DIRECTIVE:
Rewrite the lines below, putting "Show" wherever "Open" appears and keeping everything else the same.

--- EXERCISE MATERIAL ---

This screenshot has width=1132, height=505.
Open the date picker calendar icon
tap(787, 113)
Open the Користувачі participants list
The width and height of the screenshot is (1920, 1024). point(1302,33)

---

RESULT OF THE TASK:
This screenshot has width=1132, height=505.
Show the date picker calendar icon
tap(787, 113)
Show the Користувачі participants list
The width and height of the screenshot is (1920, 1024). point(1302,33)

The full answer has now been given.